**EXERCISE AIM**. Count the lines in the records below that contain the string "Task", matching case exactly, and give only the number.

[Document and screenshot pointing entries]

---------------

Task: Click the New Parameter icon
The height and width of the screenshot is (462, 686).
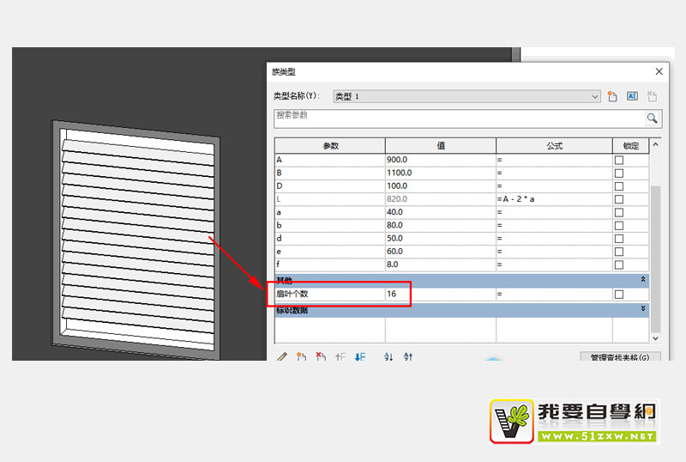Action: point(301,356)
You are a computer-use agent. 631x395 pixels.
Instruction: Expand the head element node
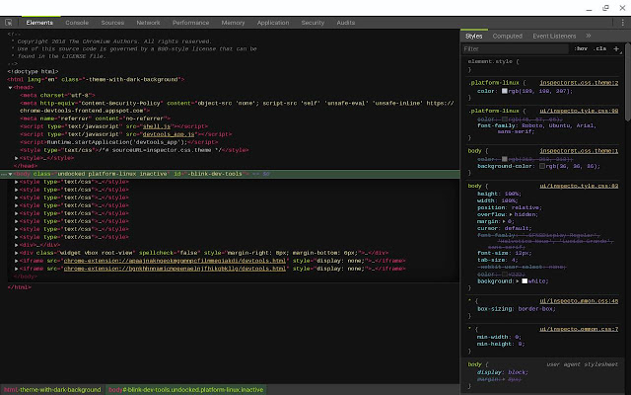[x=11, y=87]
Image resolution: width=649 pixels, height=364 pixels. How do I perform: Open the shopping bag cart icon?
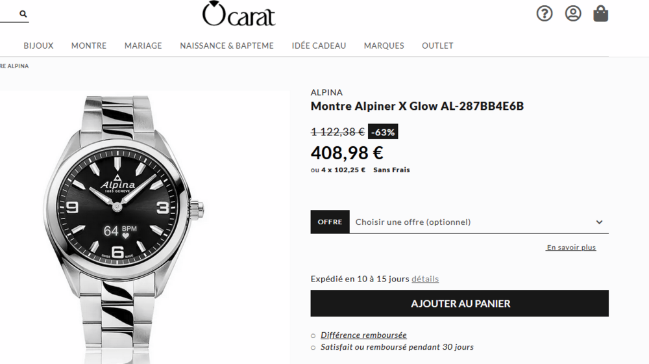600,14
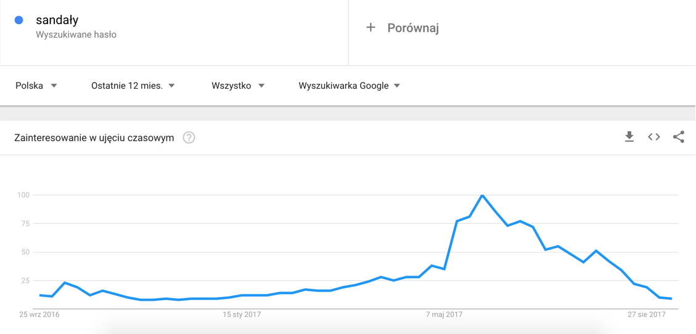Select the 15 sty 2017 axis date

point(242,314)
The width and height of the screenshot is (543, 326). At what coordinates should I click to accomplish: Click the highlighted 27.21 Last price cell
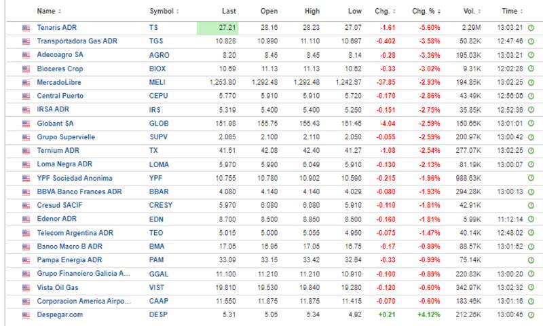click(x=217, y=28)
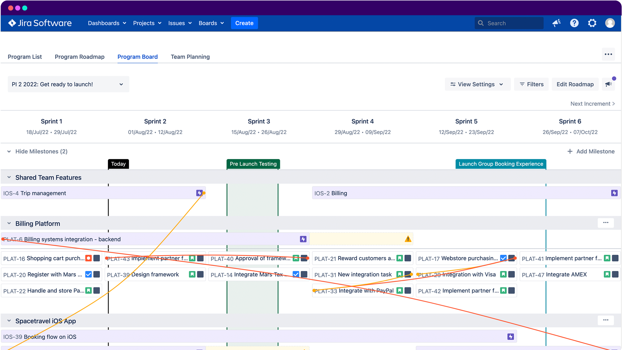Open the help question mark icon
Viewport: 623px width, 350px height.
pos(574,23)
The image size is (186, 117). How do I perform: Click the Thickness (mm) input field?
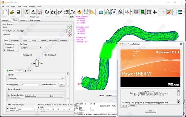tap(30, 85)

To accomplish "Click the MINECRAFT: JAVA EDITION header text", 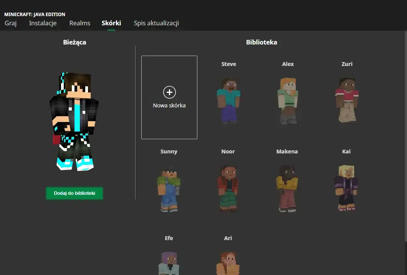I will pyautogui.click(x=34, y=14).
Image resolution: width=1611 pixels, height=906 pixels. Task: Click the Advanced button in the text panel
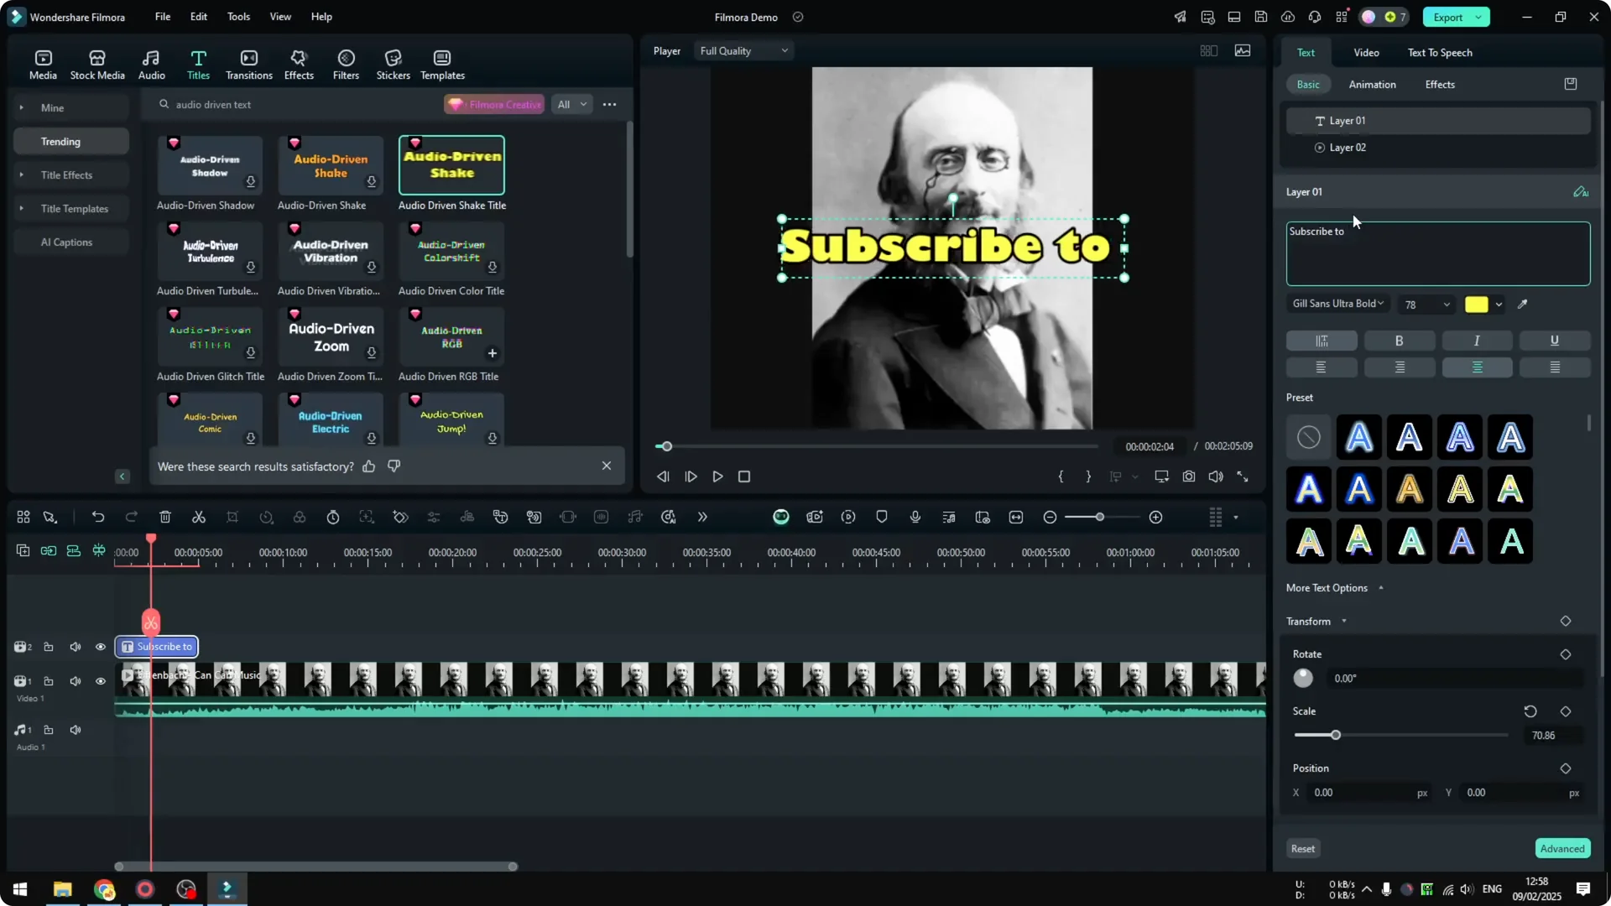(x=1561, y=848)
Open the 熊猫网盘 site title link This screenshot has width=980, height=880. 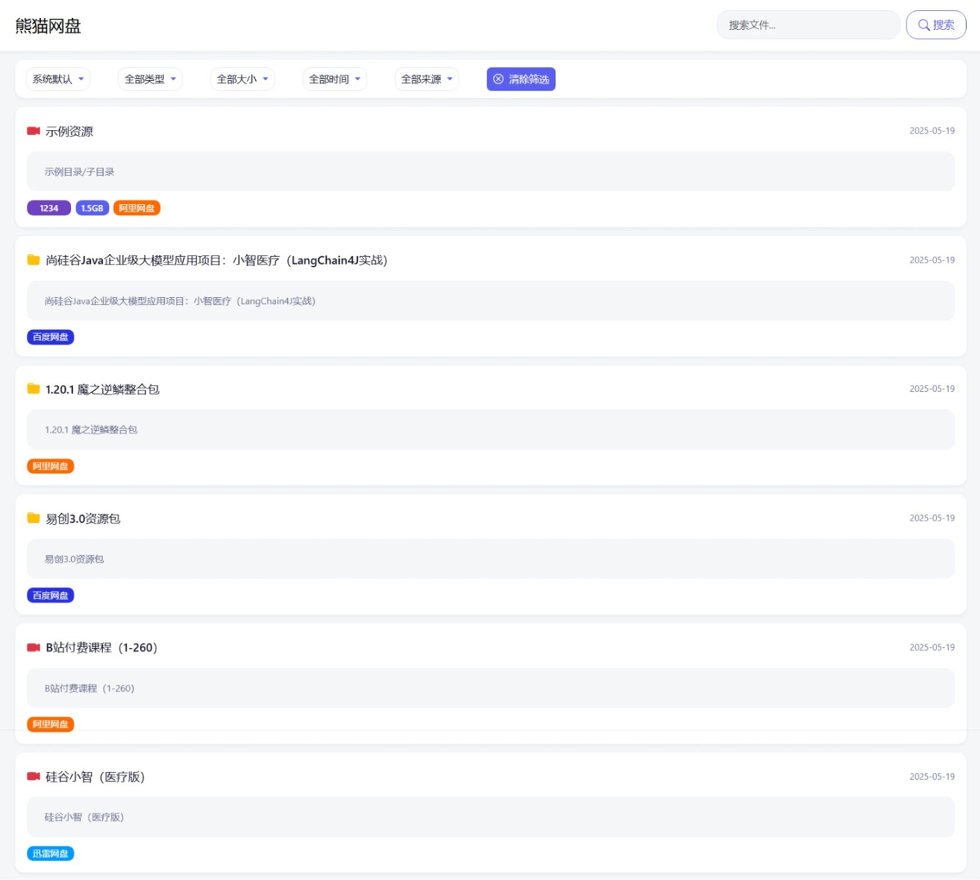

---------------

**COMPLETE ANSWER**. 2